Can you imagine walking from San Francisco to San Diego every year during the summer? Looks like, when we have been sitting back, revelling in the pride our knowledge and technology, a group of equestrians have been hoofing 311 miles (close to 500Kms) every year for the search of greener pastures, water and less harsher living conditions.
What is migration?
Migration is a yearly event that takes place during a particular time of the year, especially the onset of summer or winter. During this event, a group of animals of a particular species gather together in large numbers and fly or walk from one part of the land to another. This is also seen among fish, especially salmon and eels which travel from salt water to fresh water to lay eggs and back. Mostly animals and birds migrate for the search of pleasant living conditions to suit their survival and breeding and also in the search of richer food and water sources. Migration is a periodic movement of a group of animals from one region to another.
Why do zebras migrate?
Each year around 300,000 zebras along with other grazers gather up the young and start their tedious and trying journey across the river plains along a direct north-south axis. The wilds of Africa present these grazers with one of the toughest surviving conditions in this world. Every resource is transient and animals must always be on the move just to fulfil their basic needs of survival.
What is the route of this migration?
One of the longest recorded migrations undertakes by zebras is along the Chobe River Floodplains. The herds prefer to spend the dry seasons on this river basin as it serves as a good source for water and grass. But as the rains start to come they keep moving south towards the Nxai Pan National park. This journey is several weeks long and especially difficult for the young ones. The herds spend considerable amount of time, months at a stretch, grazing on the Nxai grounds before returning to Chobe floodplains again.
What do the researchers say?
According to Robin Naidoo, the lead researcher of the team who spent 2 years studying the migration pattern of zebras across the great plains of Africa, state,” the straight route followed by the herds were rather unusual. It almost felt like they were following a straight north-south direction across the river plains. But the distance covered by these zebras was completely unexpected. They covered 311 miles within a span of weeks. People were completely ignorant of the fact that something of this magnitude was occurring each year in some part of this world”. The scientists and researchers from WWF and ministry of environment and tourism, Namibia knew has a whiff of something odd occurring, as “the herds would simply disappear from Nxai National Park during the summers and spring up on the floodplains of Salambala each year. But something this huge was beyond their imagination”, says Naidoo.

------------------------------------------------------------

| ACTIVITY |
Rewrite the paragraph of the zebra migration passage that begins "One of the longest recorded migrations" as a short bulleted list, keeping its main facts. The records aren't needed for the task.

| RECORDS |

------------------------------------------------------------

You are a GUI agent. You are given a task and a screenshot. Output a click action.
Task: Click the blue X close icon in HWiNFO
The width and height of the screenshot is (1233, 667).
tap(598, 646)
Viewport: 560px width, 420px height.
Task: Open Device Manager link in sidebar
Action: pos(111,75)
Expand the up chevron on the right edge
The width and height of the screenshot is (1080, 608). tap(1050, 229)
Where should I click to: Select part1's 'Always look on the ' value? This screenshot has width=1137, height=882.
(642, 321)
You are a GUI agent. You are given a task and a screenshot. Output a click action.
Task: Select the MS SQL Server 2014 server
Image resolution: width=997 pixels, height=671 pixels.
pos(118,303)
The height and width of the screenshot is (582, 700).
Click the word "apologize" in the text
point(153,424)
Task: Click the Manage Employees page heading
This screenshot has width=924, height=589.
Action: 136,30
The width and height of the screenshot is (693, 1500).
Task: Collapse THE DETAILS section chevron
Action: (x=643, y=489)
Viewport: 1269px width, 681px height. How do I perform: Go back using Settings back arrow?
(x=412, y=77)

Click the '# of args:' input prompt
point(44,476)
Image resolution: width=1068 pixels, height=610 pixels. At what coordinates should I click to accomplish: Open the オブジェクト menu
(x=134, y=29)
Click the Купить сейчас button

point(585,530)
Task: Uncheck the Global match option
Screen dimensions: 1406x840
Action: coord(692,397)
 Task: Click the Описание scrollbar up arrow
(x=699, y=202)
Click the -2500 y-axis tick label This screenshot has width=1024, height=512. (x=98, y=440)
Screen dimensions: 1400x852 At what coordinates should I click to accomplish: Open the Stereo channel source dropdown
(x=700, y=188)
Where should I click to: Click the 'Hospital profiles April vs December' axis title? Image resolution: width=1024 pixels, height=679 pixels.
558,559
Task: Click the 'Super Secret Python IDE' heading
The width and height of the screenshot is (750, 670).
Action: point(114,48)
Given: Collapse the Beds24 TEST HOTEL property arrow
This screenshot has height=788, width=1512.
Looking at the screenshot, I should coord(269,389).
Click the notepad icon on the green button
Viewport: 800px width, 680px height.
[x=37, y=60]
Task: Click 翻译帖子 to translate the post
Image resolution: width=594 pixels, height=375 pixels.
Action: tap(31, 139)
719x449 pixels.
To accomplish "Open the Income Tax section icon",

------------------------------------------------------------

| EXERCISE OUTPUT |
- The route along the Chobe River Floodplains is one of the longest recorded zebra migrations.
- The herds spend the dry season on this river basin, which gives them water and grass.
- When the rains begin, they move south toward Nxai Pan National Park.
- The journey takes several weeks and is especially hard on the young.
- The herds graze at Nxai for months before returning to the Chobe floodplains.